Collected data
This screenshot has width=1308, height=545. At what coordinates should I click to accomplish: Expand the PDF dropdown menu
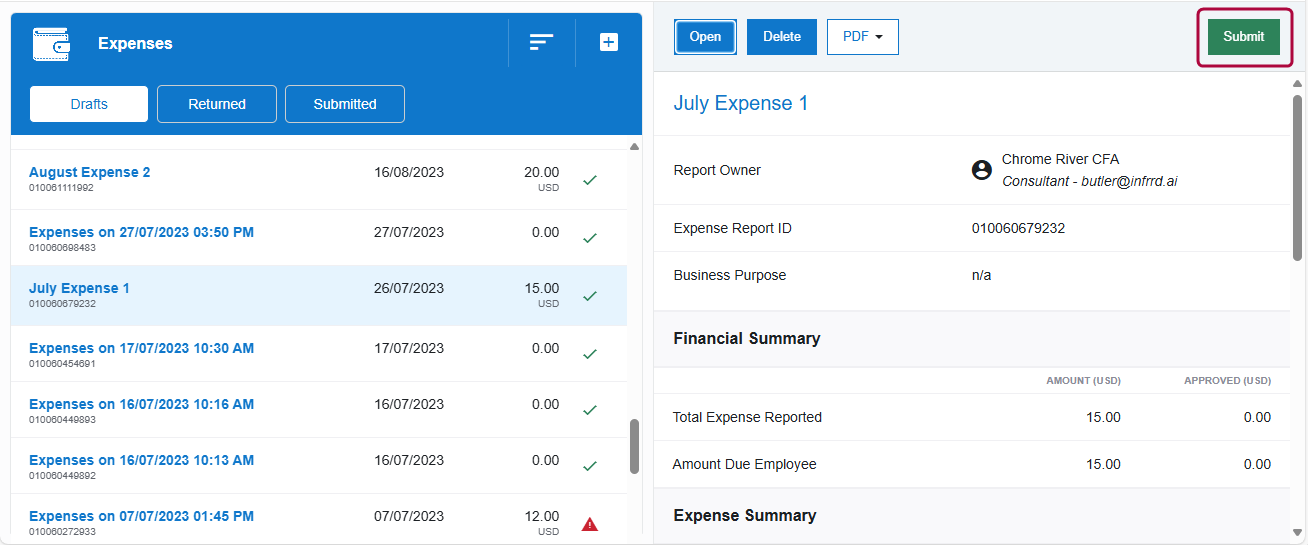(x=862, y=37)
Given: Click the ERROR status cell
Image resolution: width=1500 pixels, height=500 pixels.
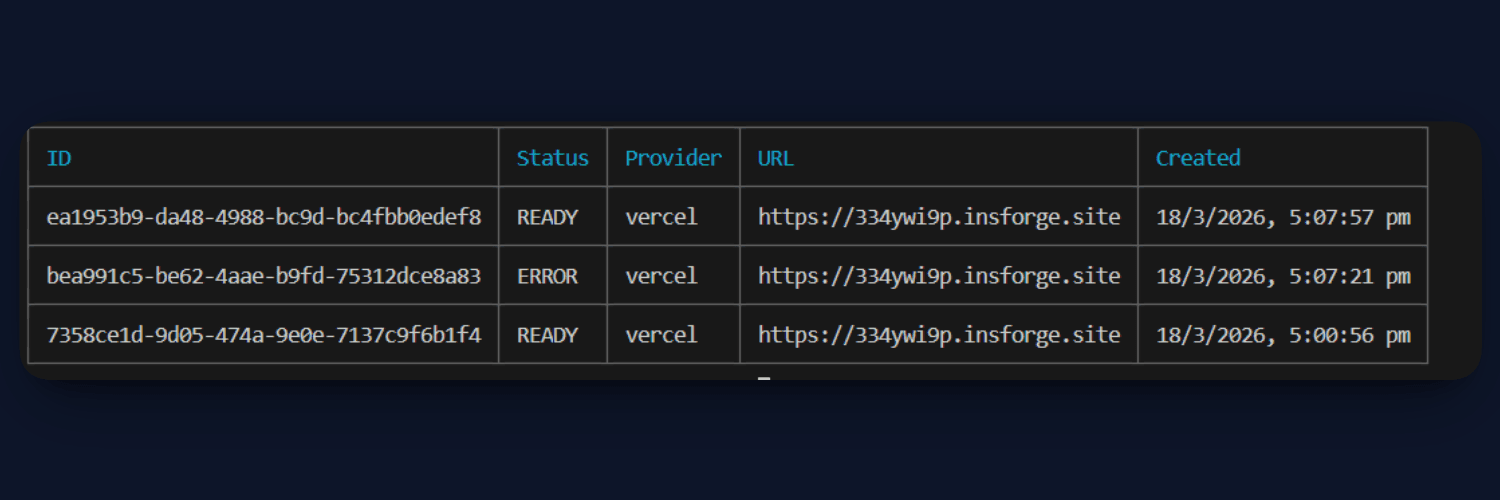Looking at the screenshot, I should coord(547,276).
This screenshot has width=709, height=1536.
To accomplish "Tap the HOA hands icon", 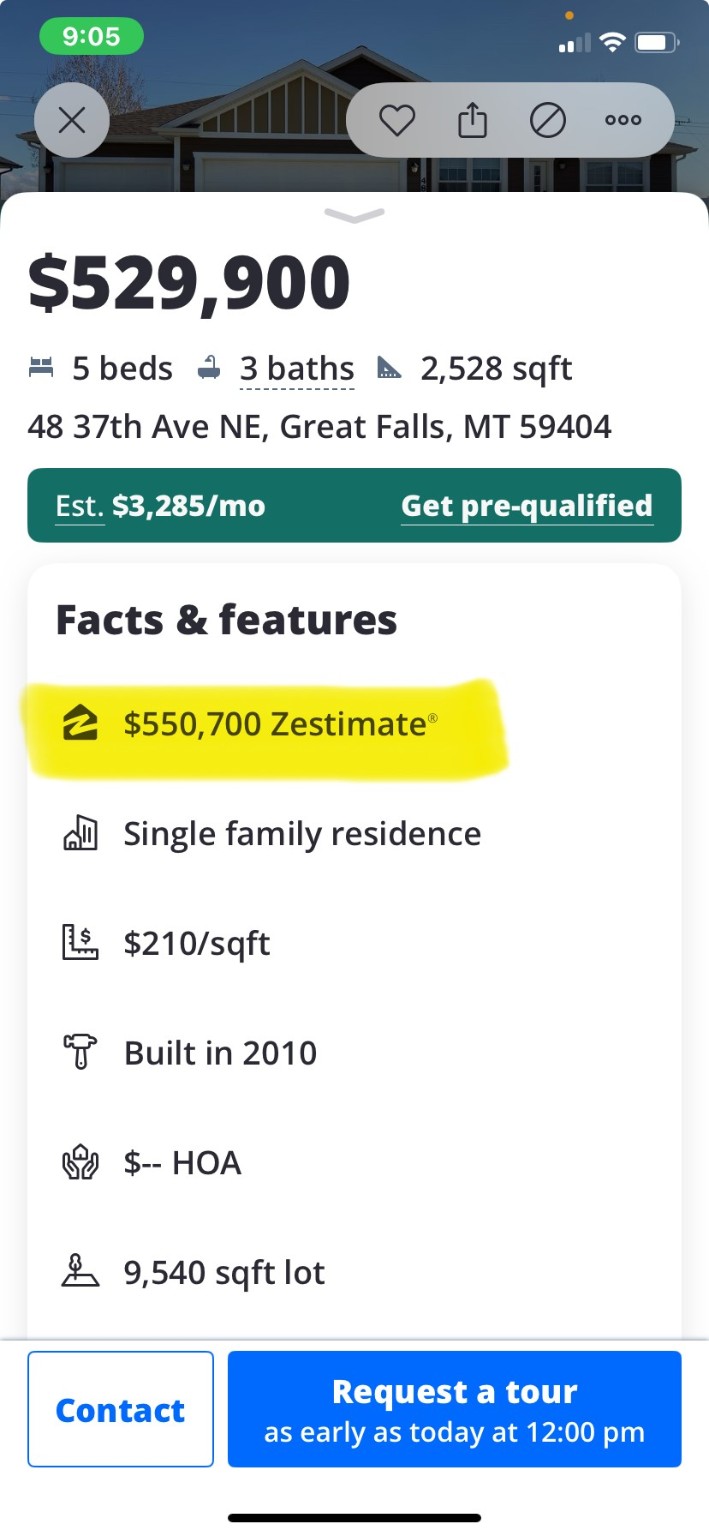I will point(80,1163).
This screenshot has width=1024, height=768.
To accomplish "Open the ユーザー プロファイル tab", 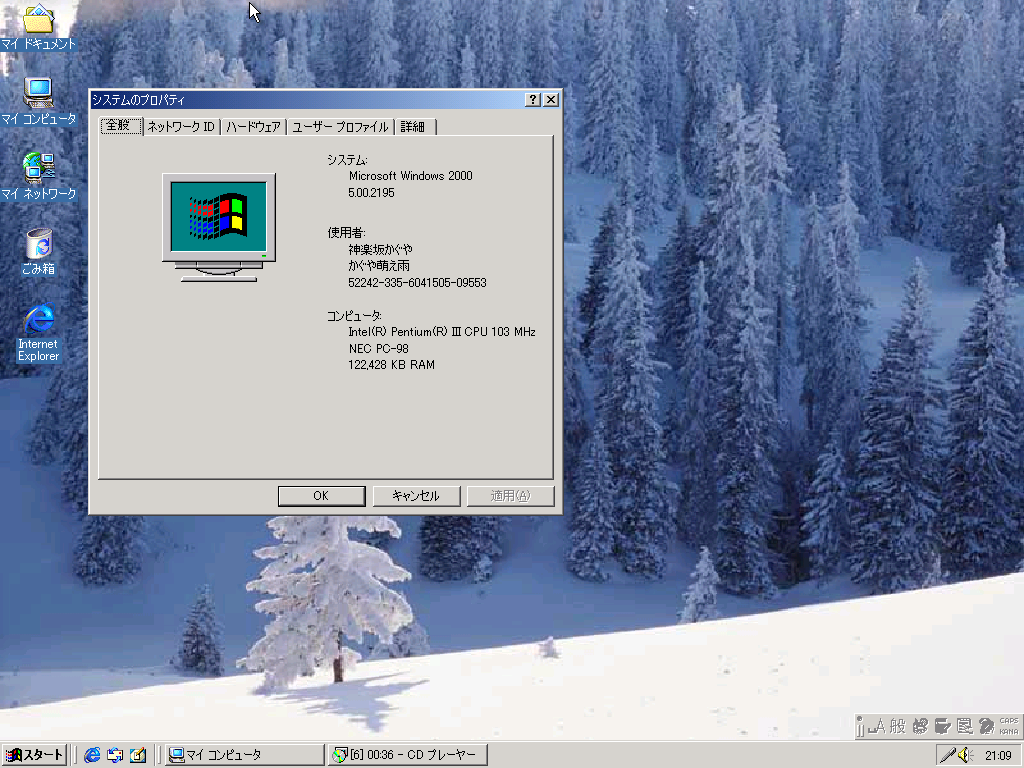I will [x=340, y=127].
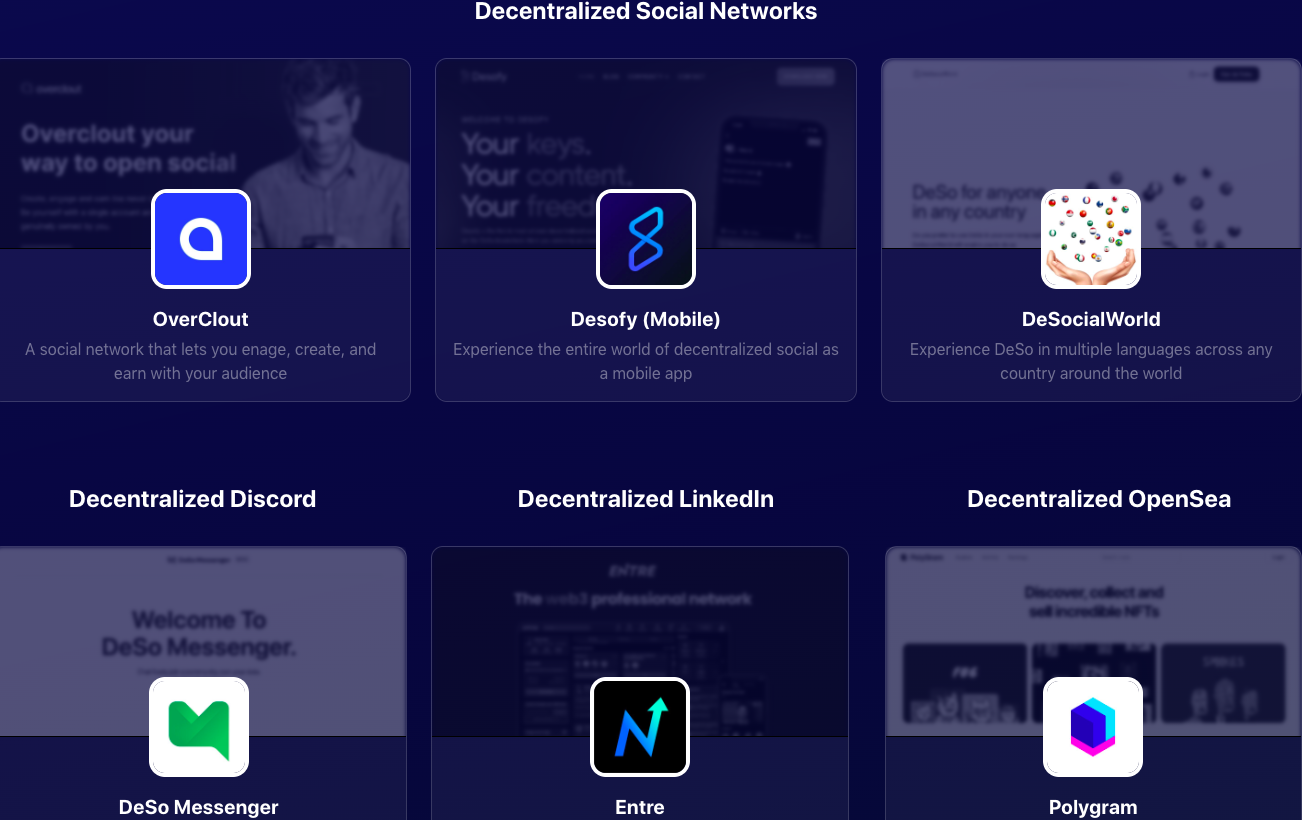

Task prompt: Give again, exactly, the lines starting at the first entry above and ending at the line with "This screenshot has width=709, height=1536."; please leave pictures out.

Exercise solution:
This screenshot has width=1308, height=545. At what coordinates should I click to accomplish: Expand the PDF dropdown menu
(x=862, y=37)
Given: Click the ERROR status cell
Image resolution: width=1500 pixels, height=500 pixels.
Looking at the screenshot, I should coord(547,276).
This screenshot has width=709, height=1536.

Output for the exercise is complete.